Вопрос о примате Римского папы был и остается вместе с вопросом о Filioque одним из принципиальных причин разделения Латинской и Православных Церквей и одним из главных препятствий к их соединению. Историки обеих сторон сходятся сегодня в признании того, что особенно начиная с IX века Латинская Церковь выработала такой подход к пониманию папского примата, который сильно отличался от того, каковым он был в предшествующие века.
Православная теология подходит к католическому догмату о Папском примате с точки зрения научно-исследовательского метода.[1] Богословская литература пытается не столько опровергать католические утверждения в историко-теологических частностях, сколько вскрыть искаженную сущность (внутреннюю идеологию) католической идеологии. Православные исследователи стремятся доказать, что сам догмат о Папском примате ценностно несовместим с фундаментальными истинами христианства.
----------
▸ **ЗАДАНИЕ 1**
Ответьте по фрагменту о папском примате на три вопроса:
(а) Какой вопрос вместе с вопросом о примате Римского папы назван одной из принципиальных причин разделения Латинской и Православных Церквей?
(б) Начиная с какого века, по признанию историков обеих сторон, Латинская Церковь выработала иной подход к пониманию папского примата?
(в) С точки зрения какого метода православная теология подходит к католическому догмату о Папском примате?
▸ **ЗАДАНИЕ 2**
Перепишите из фрагмента о папском примате отрывок от слов «Православная теология подходит» до слов «фундаментальными истинами христианства.» включительно.
Приведенный далее список для работы не понадобится.
----------
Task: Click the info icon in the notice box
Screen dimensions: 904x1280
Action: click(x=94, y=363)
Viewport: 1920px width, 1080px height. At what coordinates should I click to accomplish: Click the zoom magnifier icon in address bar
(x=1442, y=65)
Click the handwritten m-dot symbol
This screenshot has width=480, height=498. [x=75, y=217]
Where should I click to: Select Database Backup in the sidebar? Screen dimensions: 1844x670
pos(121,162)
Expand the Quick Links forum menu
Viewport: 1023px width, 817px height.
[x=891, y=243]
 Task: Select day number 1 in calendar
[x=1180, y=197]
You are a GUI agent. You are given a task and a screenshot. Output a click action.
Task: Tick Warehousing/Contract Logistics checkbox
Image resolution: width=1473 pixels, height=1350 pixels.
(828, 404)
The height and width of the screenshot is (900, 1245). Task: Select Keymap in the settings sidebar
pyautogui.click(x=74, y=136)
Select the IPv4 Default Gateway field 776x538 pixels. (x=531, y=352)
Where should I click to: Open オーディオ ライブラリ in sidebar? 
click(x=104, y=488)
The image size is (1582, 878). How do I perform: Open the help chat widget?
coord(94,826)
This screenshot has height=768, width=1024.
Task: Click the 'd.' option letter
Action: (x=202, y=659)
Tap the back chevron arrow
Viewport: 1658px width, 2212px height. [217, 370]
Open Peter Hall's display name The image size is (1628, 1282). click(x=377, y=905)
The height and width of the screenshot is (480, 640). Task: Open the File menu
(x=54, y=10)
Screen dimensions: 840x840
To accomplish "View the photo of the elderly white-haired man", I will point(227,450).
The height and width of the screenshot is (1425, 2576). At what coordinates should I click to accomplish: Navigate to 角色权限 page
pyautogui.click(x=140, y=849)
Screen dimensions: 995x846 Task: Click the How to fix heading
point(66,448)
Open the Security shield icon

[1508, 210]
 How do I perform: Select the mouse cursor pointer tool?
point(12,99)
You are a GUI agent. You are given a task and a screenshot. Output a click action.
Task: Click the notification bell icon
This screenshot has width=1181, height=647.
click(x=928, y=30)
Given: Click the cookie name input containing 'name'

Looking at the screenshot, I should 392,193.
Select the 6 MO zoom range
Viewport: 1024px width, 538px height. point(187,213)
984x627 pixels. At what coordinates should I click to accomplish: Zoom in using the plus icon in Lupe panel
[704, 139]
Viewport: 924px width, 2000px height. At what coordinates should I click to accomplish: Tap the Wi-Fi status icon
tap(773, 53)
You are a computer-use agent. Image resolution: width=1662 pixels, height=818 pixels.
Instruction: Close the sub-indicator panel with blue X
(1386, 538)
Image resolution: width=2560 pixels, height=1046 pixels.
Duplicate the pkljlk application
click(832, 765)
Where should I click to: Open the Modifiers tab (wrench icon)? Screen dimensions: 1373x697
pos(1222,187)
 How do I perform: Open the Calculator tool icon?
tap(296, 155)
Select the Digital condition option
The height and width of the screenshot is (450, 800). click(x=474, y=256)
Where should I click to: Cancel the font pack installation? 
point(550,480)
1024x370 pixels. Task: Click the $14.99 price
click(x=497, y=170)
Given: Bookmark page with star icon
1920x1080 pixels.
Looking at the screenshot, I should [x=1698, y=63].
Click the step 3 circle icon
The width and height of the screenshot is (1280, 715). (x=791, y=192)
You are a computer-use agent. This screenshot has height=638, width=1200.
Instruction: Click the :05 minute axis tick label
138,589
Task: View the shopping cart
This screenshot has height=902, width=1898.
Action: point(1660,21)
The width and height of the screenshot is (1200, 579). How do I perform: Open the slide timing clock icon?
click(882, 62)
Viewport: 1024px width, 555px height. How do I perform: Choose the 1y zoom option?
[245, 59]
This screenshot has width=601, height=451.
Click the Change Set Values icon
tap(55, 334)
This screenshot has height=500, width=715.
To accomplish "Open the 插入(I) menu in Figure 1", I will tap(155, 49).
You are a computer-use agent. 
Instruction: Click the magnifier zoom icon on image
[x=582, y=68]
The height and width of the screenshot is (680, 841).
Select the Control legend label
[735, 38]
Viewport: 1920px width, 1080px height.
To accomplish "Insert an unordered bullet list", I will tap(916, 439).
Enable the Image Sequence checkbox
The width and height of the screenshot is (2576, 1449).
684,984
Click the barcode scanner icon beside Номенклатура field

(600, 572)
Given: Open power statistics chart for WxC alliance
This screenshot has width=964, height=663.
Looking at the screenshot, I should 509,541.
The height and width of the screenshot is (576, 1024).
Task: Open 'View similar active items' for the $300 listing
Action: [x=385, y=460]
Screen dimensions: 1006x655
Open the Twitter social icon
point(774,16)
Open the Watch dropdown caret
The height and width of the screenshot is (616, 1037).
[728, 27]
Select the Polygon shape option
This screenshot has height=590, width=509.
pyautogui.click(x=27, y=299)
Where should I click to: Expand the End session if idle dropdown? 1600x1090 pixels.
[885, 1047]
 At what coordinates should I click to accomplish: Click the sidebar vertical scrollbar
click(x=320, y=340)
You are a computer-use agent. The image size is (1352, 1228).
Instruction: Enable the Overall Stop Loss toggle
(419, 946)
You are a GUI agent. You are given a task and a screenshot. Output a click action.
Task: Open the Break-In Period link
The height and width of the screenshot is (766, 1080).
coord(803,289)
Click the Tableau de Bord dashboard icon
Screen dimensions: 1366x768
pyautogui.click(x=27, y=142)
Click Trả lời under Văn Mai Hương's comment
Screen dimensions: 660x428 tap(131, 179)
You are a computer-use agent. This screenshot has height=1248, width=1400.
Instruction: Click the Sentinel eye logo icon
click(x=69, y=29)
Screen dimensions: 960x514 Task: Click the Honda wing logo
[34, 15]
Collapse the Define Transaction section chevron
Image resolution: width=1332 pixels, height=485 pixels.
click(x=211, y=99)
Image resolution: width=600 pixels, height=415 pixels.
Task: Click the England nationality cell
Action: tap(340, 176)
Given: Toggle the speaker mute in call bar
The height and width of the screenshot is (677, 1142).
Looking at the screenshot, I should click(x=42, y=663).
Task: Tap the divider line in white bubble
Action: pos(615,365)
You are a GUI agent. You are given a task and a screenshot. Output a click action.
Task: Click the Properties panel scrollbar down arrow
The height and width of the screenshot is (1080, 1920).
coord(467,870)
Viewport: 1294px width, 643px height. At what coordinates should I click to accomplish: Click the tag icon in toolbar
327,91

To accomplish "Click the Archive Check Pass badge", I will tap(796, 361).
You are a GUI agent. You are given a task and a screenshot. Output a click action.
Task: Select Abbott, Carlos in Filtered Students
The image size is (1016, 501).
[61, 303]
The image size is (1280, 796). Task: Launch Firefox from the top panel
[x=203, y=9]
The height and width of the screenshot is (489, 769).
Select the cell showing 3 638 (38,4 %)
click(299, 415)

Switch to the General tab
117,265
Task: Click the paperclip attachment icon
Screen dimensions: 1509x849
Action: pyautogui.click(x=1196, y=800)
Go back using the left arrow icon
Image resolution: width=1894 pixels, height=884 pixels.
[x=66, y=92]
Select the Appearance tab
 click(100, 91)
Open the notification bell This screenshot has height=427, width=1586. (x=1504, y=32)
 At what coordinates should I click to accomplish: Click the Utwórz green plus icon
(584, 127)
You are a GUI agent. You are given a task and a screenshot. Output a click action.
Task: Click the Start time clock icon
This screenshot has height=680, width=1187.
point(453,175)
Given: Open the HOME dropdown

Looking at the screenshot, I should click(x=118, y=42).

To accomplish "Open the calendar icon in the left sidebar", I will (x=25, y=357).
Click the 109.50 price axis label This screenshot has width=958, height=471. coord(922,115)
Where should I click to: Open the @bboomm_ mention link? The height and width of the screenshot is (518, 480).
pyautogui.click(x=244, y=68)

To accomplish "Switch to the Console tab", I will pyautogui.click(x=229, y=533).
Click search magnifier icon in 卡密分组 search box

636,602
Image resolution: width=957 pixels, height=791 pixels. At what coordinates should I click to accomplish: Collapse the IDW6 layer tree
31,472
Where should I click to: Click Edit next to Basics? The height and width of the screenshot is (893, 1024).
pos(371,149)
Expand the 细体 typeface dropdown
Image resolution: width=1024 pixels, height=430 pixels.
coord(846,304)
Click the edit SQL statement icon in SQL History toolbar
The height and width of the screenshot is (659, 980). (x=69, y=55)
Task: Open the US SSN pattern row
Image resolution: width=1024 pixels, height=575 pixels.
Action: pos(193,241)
----------
▸ **ОТВЕТ НА ЗАДАНИЕ 1**
(а) Вопрос о Filioque.
(б) Начиная с IX века.
(в) С точки зрения научно-исследовательского метода.

▸ **ОТВЕТ НА ЗАДАНИЕ 2**
Православная теология подходит к католическому догмату о Папском примате с точки зрения научно-исследовательского метода.[1] Богословская литература пытается не столько опровергать католические утверждения в историко-теологических частностях, сколько вскрыть искаженную сущность (внутреннюю идеологию) католической идеологии. Православные исследователи стремятся доказать, что сам догмат о Папском примате ценностно несовместим с фундаментальными истинами христианства.